Aus meiner Sicht kann es auch nicht angehen, dass hier einfach zur Kenntnis genommen wird, dass im Rahmen des Teilprojektes „Schulschwänzer“ 194 schriftliche Mitteilungen wegen des Verdachts einer Schulpflichtverletzung an Schulen ausgestellt werden und es in 111 Fällen Rückmeldungen gibt. In 111 Fällen wird also reagiert - in Form einer Eintragung in das Klassenbuch bis hin zum Schulverweis. In den 83 Fällen aber wird überhaupt nichts gemacht. Die Landesregierung nimmt das zur Kenntnis. Das geht aus der Antwort auf eine Kleine Anfrage meines Kollegen Biallas deutlich hervor. Das wird uns mit Sicherheit auch noch im Ausschuss beschäftigen. Es kann nämlich nicht angehen, dass in diesem Fall einfach gesagt wird: 194 Fälle haben wir. In 111 Fällen haben die Schulen reagiert. Und wenn die Schulen in den anderen Fällen nicht reagiert haben, dann ist es eben so. - Das ist kein konsequentes Handeln dieser Landesregierung.

(Beifall bei der CDU)

Lassen Sie, meine Damen und Herren, insbesondere Sie von der SPD, das, was eine steigende Schülerzahl macht, nicht zu, nämlich fünf gerade sein lassen. Kommen Sie Ihrer Verantwortung nach! Handeln Sie, und nehmen Sie insofern auch hier Ihre Verantwortung wahr! Denn der Anfang der Stellungnahme, die Herr Bartling zu der Anfrage abgegeben hat, in der die Landesregierung uns mitteilt, dass sie dieses Problem mit Sorge zur Kenntnis nimmt, es ansonsten aber damit bewenden lässt, reicht uns nicht aus. Deshalb hoffe ich auf konstruktive Beratung im Ausschuss und auf Umsetzung unseres Antrages.

(Beifall bei der CDU)

Ich kann mir schon vorstellen, dass die Beratung des Antrages in der nächsten Landtagssitzung spannender gewesen wäre. - Kollege Meinhold bitte!
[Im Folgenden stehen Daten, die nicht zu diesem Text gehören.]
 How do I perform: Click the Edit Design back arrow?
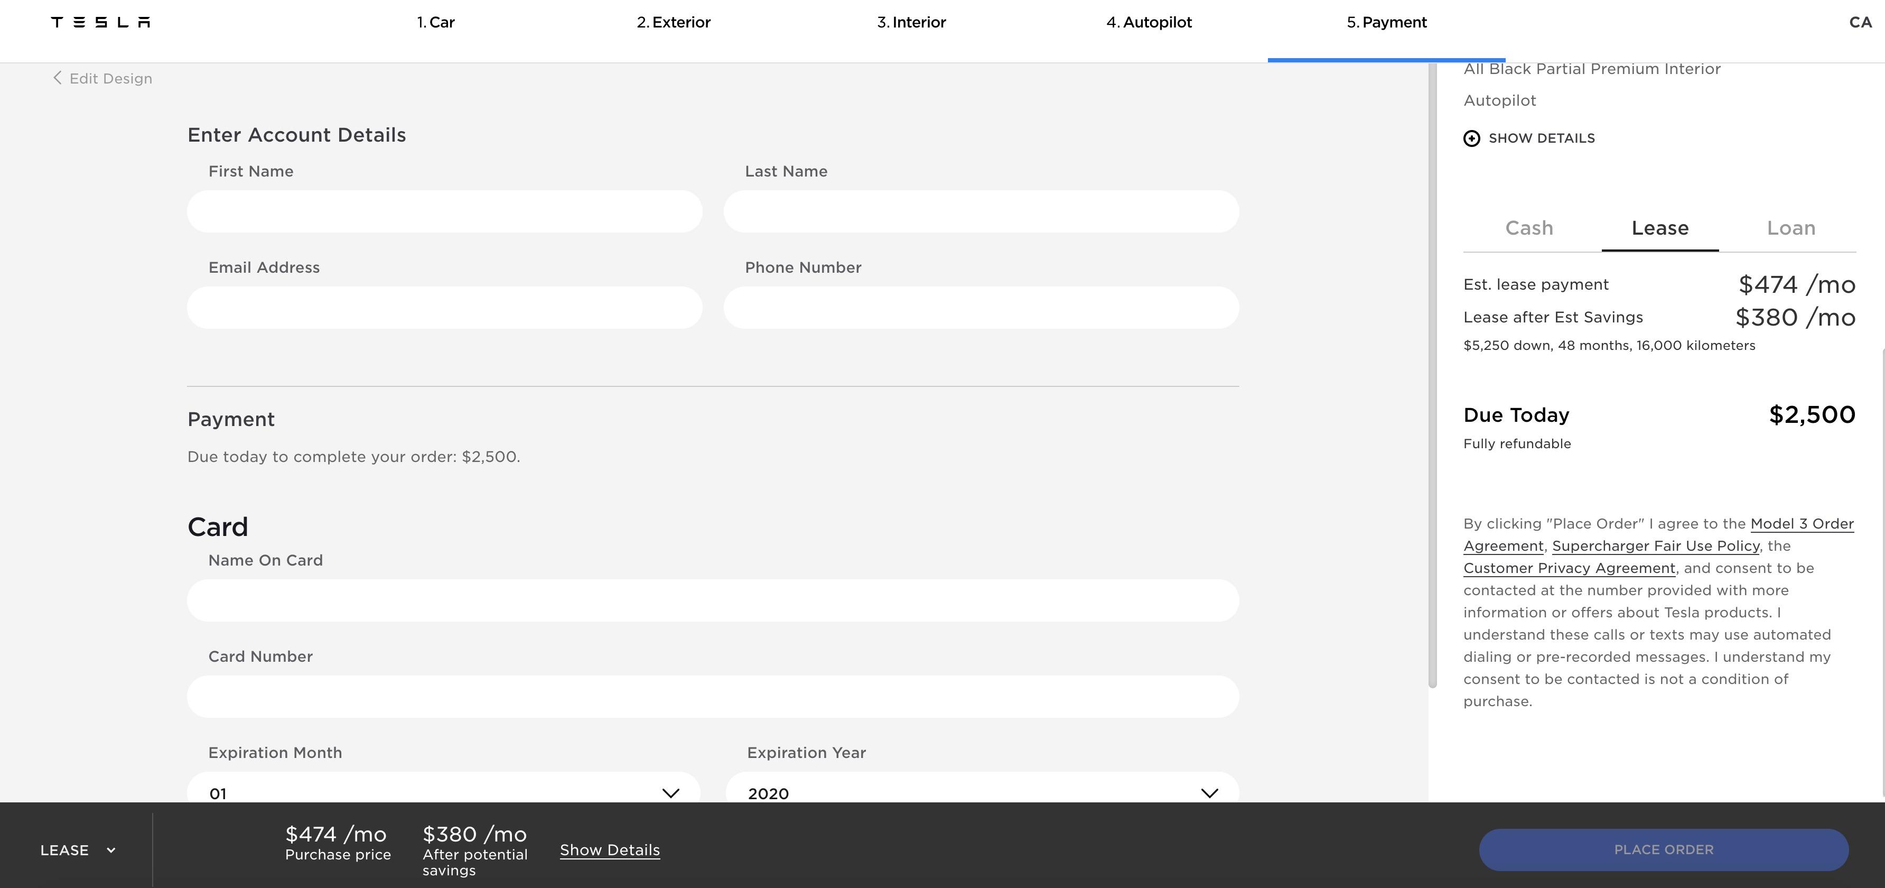(x=57, y=78)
Frau Präsidentin! Meine Damen und Herren! Die CDU hat es schon sehr schwer. Aus der neuesten Umfrage geht hervor: Die Bildungskompetenz wird von den Bürgerinnen und Bürgern dieses Landes sehr deutlich der SPD zugeschrieben. Daraufhin versucht die CDU, mit einer Reihe von Themen Boden gutzumachen. Ich werde jetzt jemanden ansprechen, von dem ich eigentlich erwartet habe, dass er jetzt hier im Plenum sitzt. Es ist erstaunlich, dass aus dem gesamten Kultussektor der CDU-Fraktion bei diesem Thema nur eine Person hier anwesend ist, nämlich Frau Vockert.

Falsch!

Wer ist die Zweite?

Frau Vogelsang sitzt hier neben mir.

Oh! Entschuldigen Sie! Ich nehme das mit Bedauern zurück, Frau Vogelsang. - Herr Busemann geht durch die Landschaft und ist der Meinung, man müsse den so genannten Bummelanten unter den Lehrern mit einer Ordnungsmaßnahme kommen. Also so richtig schön populistisch.

(Vizepräsident Jahn übernimmt den Vorsitz)
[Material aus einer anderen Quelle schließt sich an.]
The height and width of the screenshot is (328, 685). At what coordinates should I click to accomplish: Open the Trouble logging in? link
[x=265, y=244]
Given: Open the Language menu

Die CDU greift dann - ebenfalls in populistischer Manier - ein weiteres Thema auf, nämlich das Thema „Schule schwänzen“. Frau Vockert, wir hatten uns heute Morgen unterhalten. Ich hatte von Ihnen jetzt eigentlich einen anderen, einen erheblich ernsteren Beitrag erwartet. Wenn Sie der Meinung sind, dass Sie jedes Thema, das auch nur annähernd mit Bildung zu tun hat, in eine Schul

strukturdebatte umwandeln müssen, dann werden Sie - so muss ich Ihnen sagen - diesem Thema überhaupt nicht gerecht.

(Beifall bei der SPD und bei den GRÜNEN)

Das hat mit dieser Frage gar nichts zu tun. Sie können Herrn Professor Pfeiffer seitenweise zitieren; das hat mit der Sache, um die es hier geht und die sehr ernst ist, aber überhaupt nichts zu tun. Das ist das eine.

Sie unterbreiten nun eine Reihe von Vorschlägen, Frau Vockert, über die man gut reden kann. Ich kann Ihnen versprechen, dass wir über Ihren Antrag im Kultusausschuss sehr sorgfältig reden werden. Ich werde Ihren Antrag nicht jetzt schon ablehnen, wie ich das sonst immer so gerne tue, sondern wir werden mit Ihnen in eine konstruktive Debatte eintreten. - Vor diesem Hintergrund möchte ich jetzt auf ein paar Punkte eingehen, die ich für erwähnenswert halte.

Es ist völlig richtig, die Schulen anzuregen, Schulprogrammdebatten in Gang zu setzen. Es ist außerdem richtig, die Schulen zu ermuntern, in diesen konkreten Einzelfällen nachzugucken. Wenn es nur um einen Schüler geht, so macht es Sinn, dieses Problem hochgradig ernst zu nehmen.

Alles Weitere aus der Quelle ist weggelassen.